We can look again to Higgs for some valuable advice about taking on the government leviathan. Higgs writes in an Independent Institute article in June:
“State power is the most dangerous force in modern life. State rulers, seeking their own aggrandizement and enrichment, employ this power systematically to plunder and abuse their subjects. Of course, they cannot act in this way without the assistance of many others, among whom some assist willingly, some in return for adequate compensation, and many only under duress.
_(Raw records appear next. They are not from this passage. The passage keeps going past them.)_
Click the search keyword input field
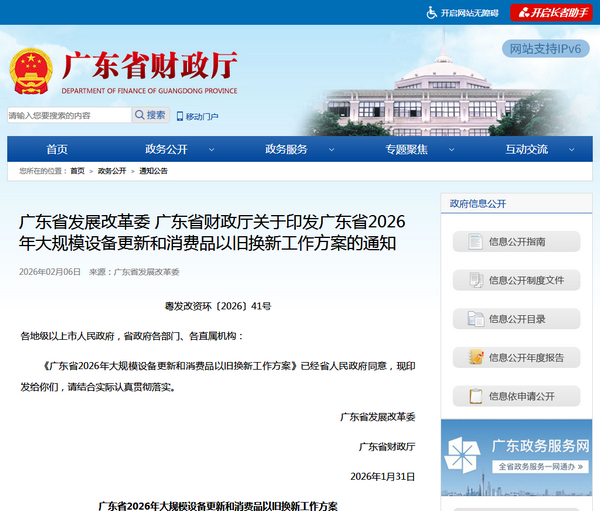The height and width of the screenshot is (511, 600). tap(68, 115)
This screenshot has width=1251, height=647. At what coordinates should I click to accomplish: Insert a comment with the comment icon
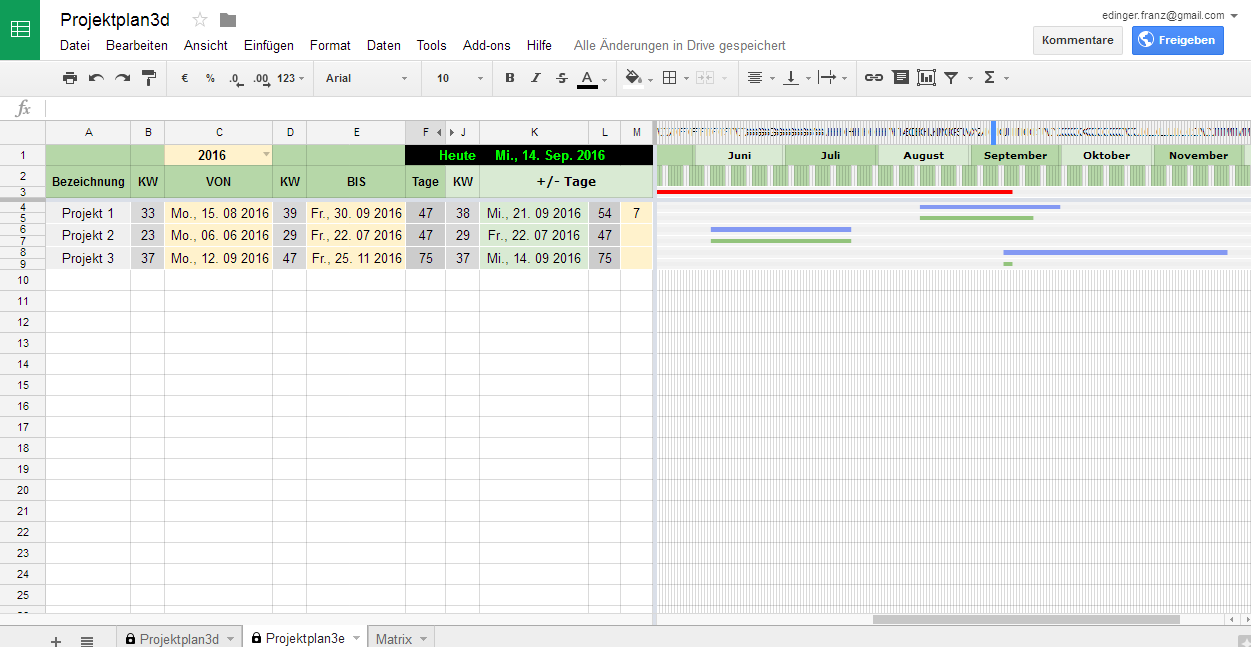click(x=900, y=77)
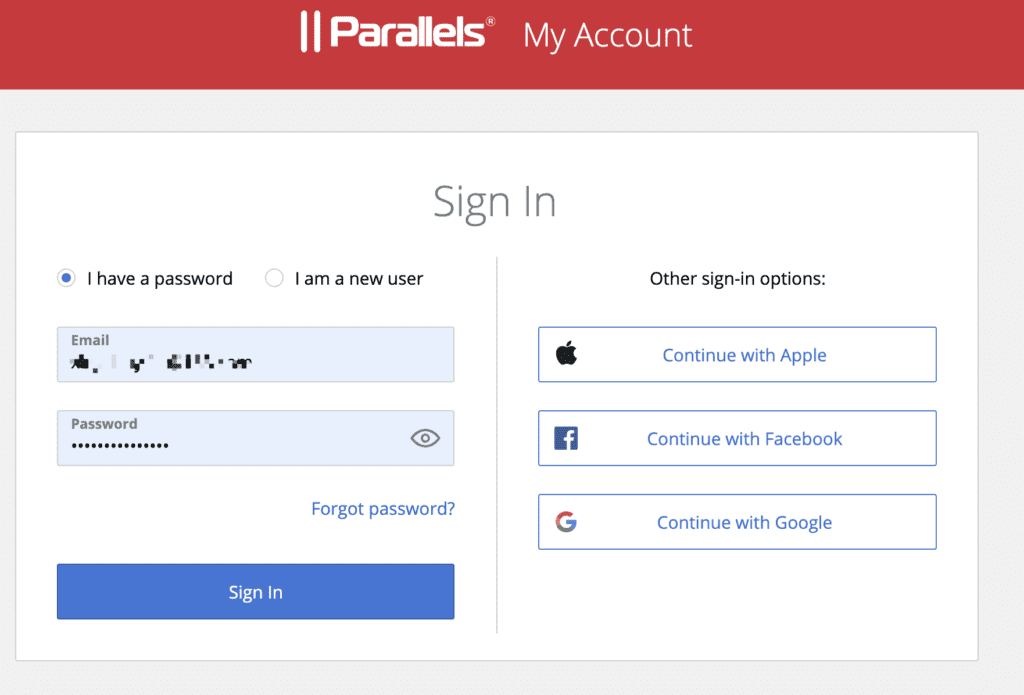1024x695 pixels.
Task: Click the Apple logo icon
Action: pos(567,353)
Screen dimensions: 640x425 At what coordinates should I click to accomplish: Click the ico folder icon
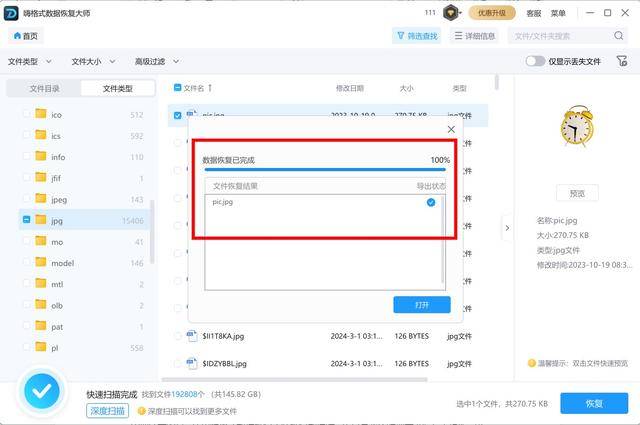tap(41, 114)
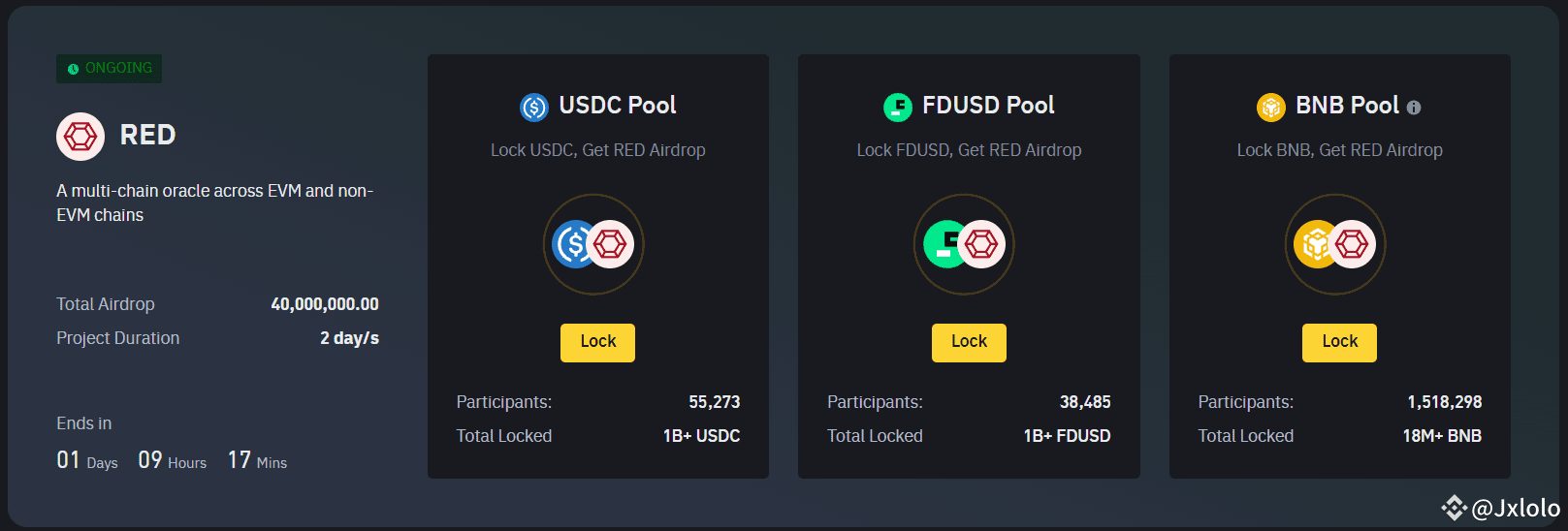Click the USDC Pool participants count 55,273
Viewport: 1568px width, 531px height.
pyautogui.click(x=714, y=402)
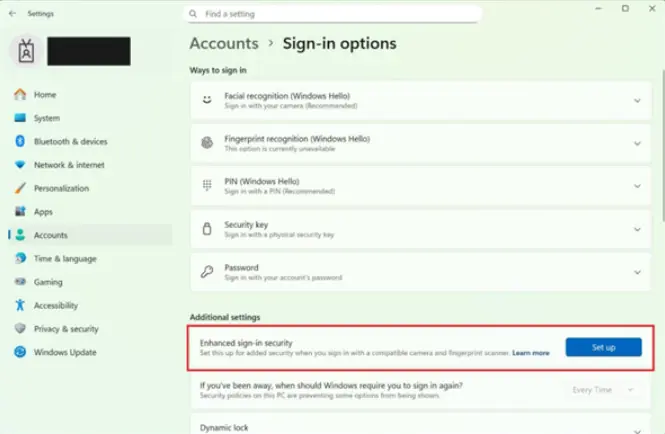Go to Accounts in the breadcrumb
This screenshot has width=665, height=434.
tap(223, 44)
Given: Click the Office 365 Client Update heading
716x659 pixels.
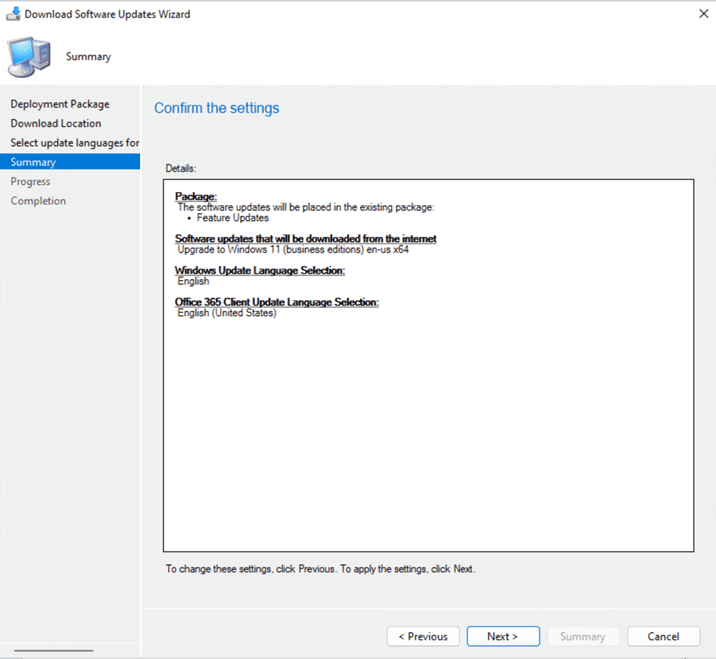Looking at the screenshot, I should pyautogui.click(x=277, y=302).
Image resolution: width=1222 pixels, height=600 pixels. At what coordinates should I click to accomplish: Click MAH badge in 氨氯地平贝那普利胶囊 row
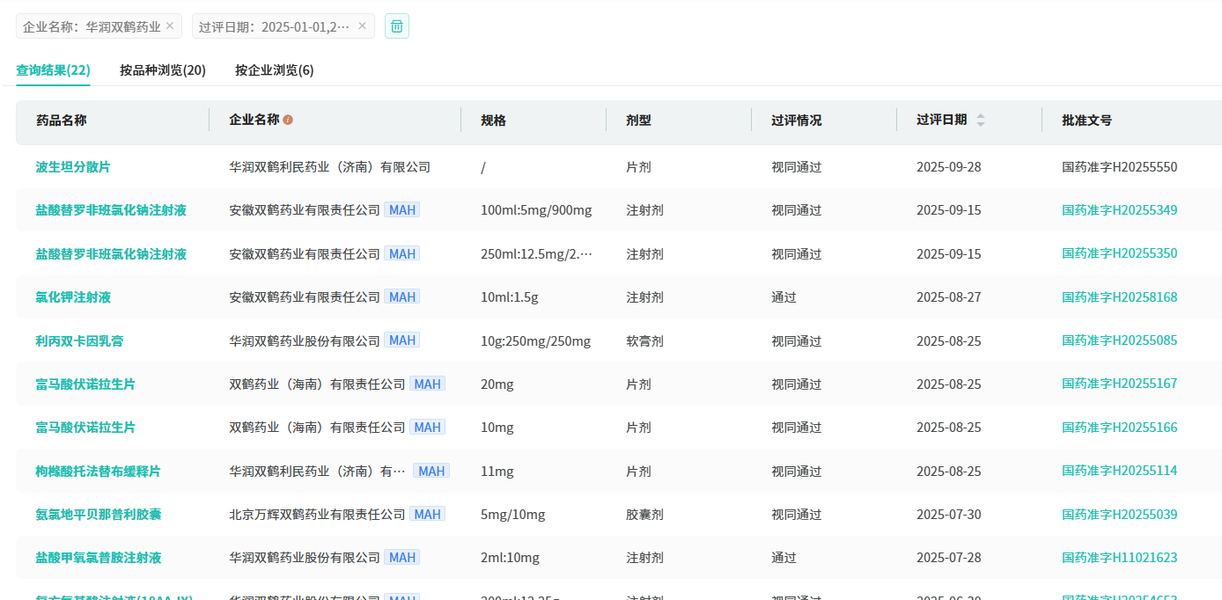click(x=427, y=514)
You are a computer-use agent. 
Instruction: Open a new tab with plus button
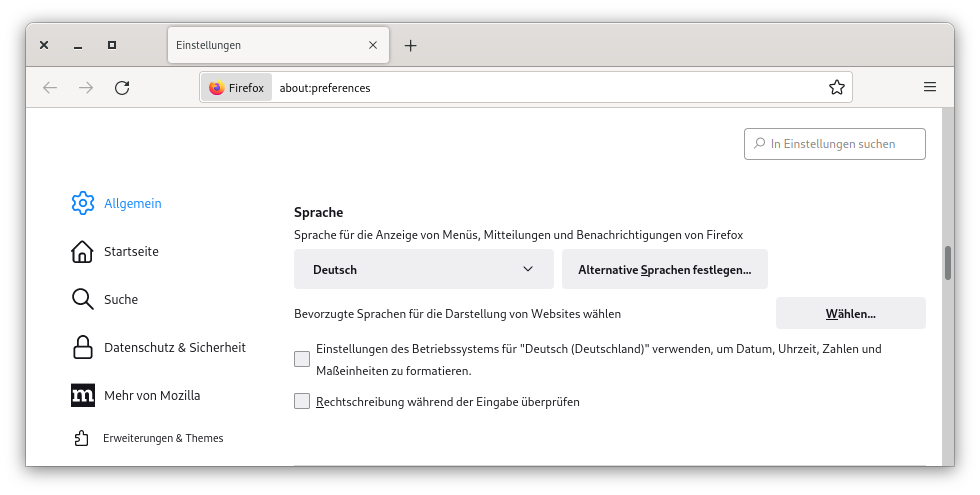point(411,45)
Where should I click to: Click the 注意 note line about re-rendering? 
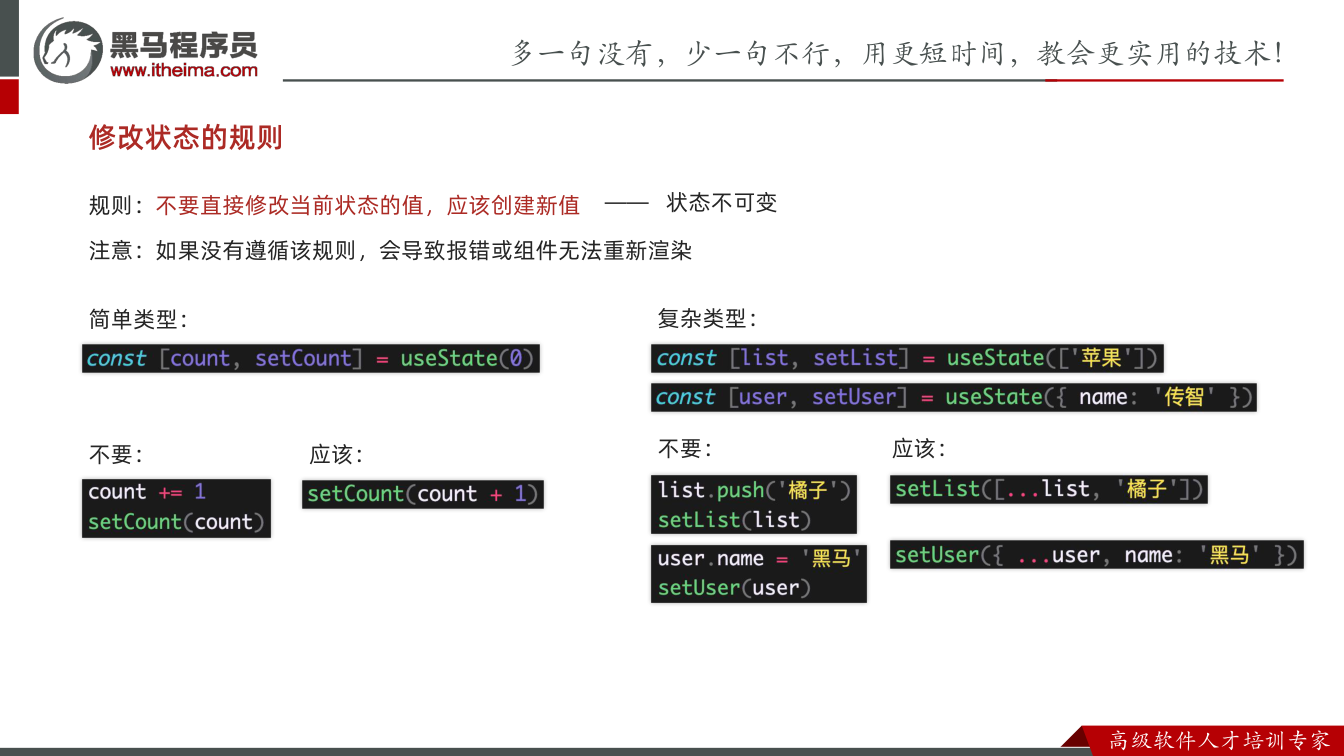(x=391, y=250)
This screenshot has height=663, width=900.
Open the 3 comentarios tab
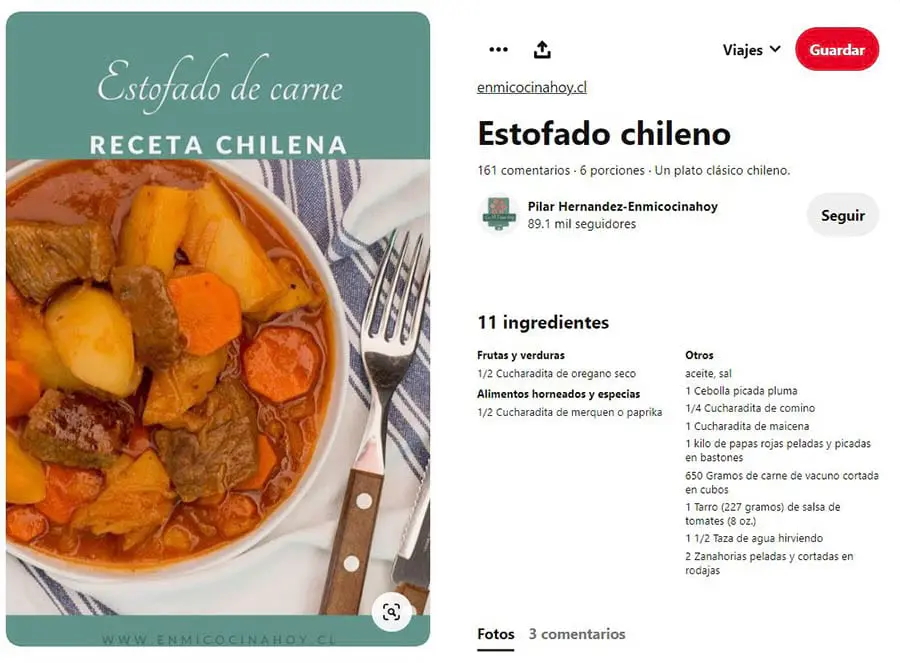click(577, 634)
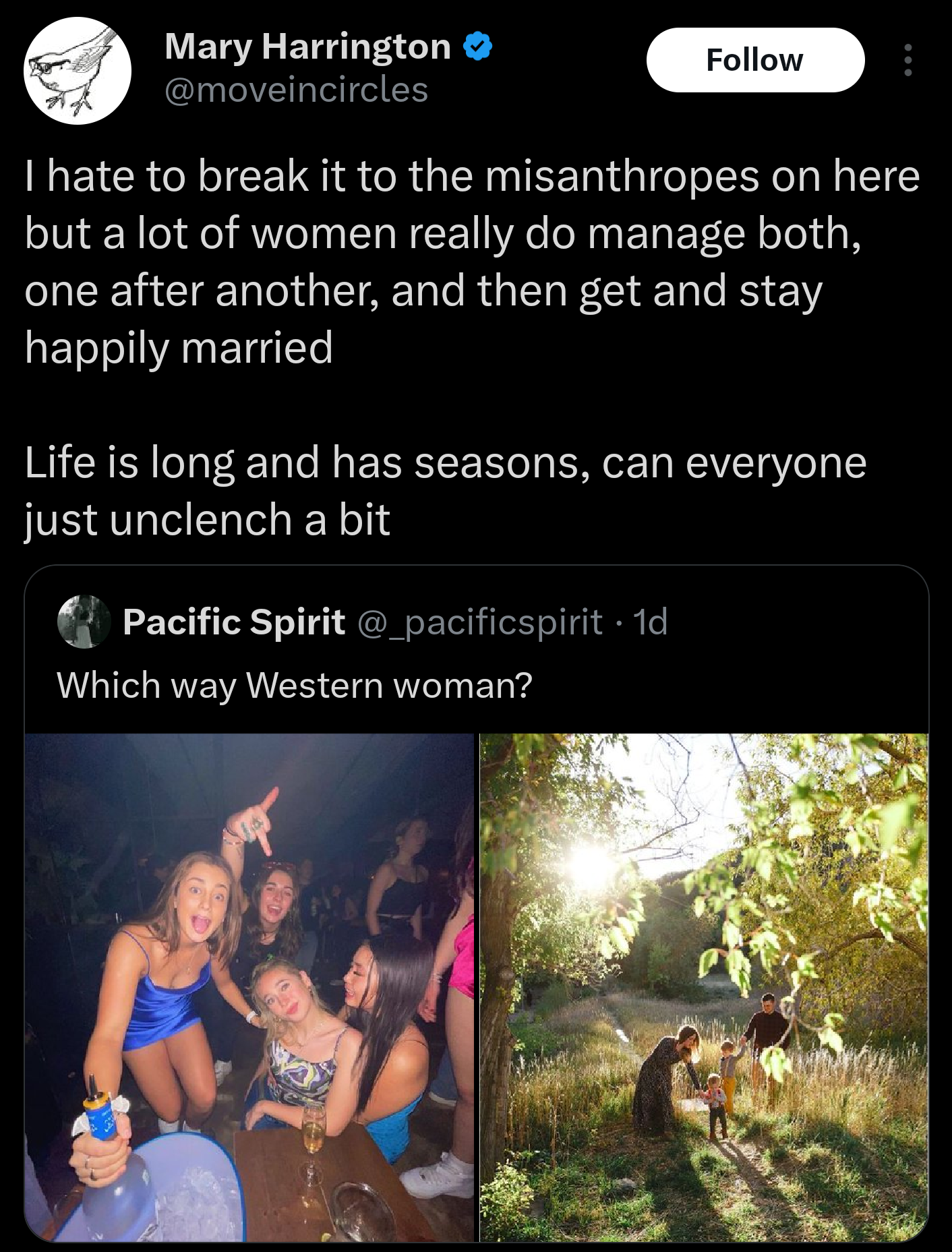Screen dimensions: 952x1252
Task: View the family in sunny meadow photo
Action: 704,988
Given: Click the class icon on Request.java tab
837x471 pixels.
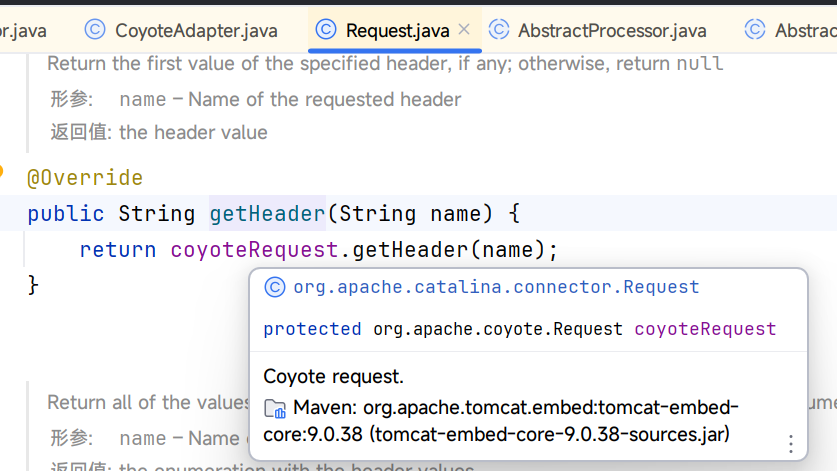Looking at the screenshot, I should (325, 30).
“To maintain their grip on power, state rulers (1) bamboozle as many subjects as possible; (2) co-opt those whose cooperation or support is essential by bribing them with various sorts of payoffs; (3) intimidate those who are not essential and not fooled by threatening them with fines, imprisonment, and other punishments; and (4) kill those who are not essential, are not fooled, and will not bend to intimidation.
“Anyone who seeks to stymie or overturn state power must block these state actions or render them less effective. Resistors therefore have many options.
“First, they may work to reduce the number of people who succumb to the rulers’ bamboozlement by exposing the rulers’ lies, spreading truthful information, and revealing the rulers’ venality and cynical disregard of the people’s natural rights and the general public interest. People may withdraw their children from government schools and teach them at home; they may spread truthful information about the horrors of the state and the glories of freedom by means of the Internet and the World Wide Web. In short, people may use the word processor that is mightier than the Predator drone (formerly the pen that is mightier than the sword) as well as face-to-face communication to reeducate those who have been taught, conditioned, and forced to drink the rulers’ Kool-Aid.”
Read the rest of the options Higgs offers here.
There are many ways individuals can take part in advancing peace and liberty against crisis and leviathan. And there is reason for hope. Some encouragement may be gained from reflecting on the concluding sentences of Malcolm Gladwell’s intriguing book The Tipping Point: How Little Things Can Make a Big Difference:
“In the end, Tipping Points are a reaffirmation of the potential for change and the power of intelligent action, Look at the world around you. It may seem like an immovable, implacable place. It is not. With the slightest push — in just the right place — it can be tipped.”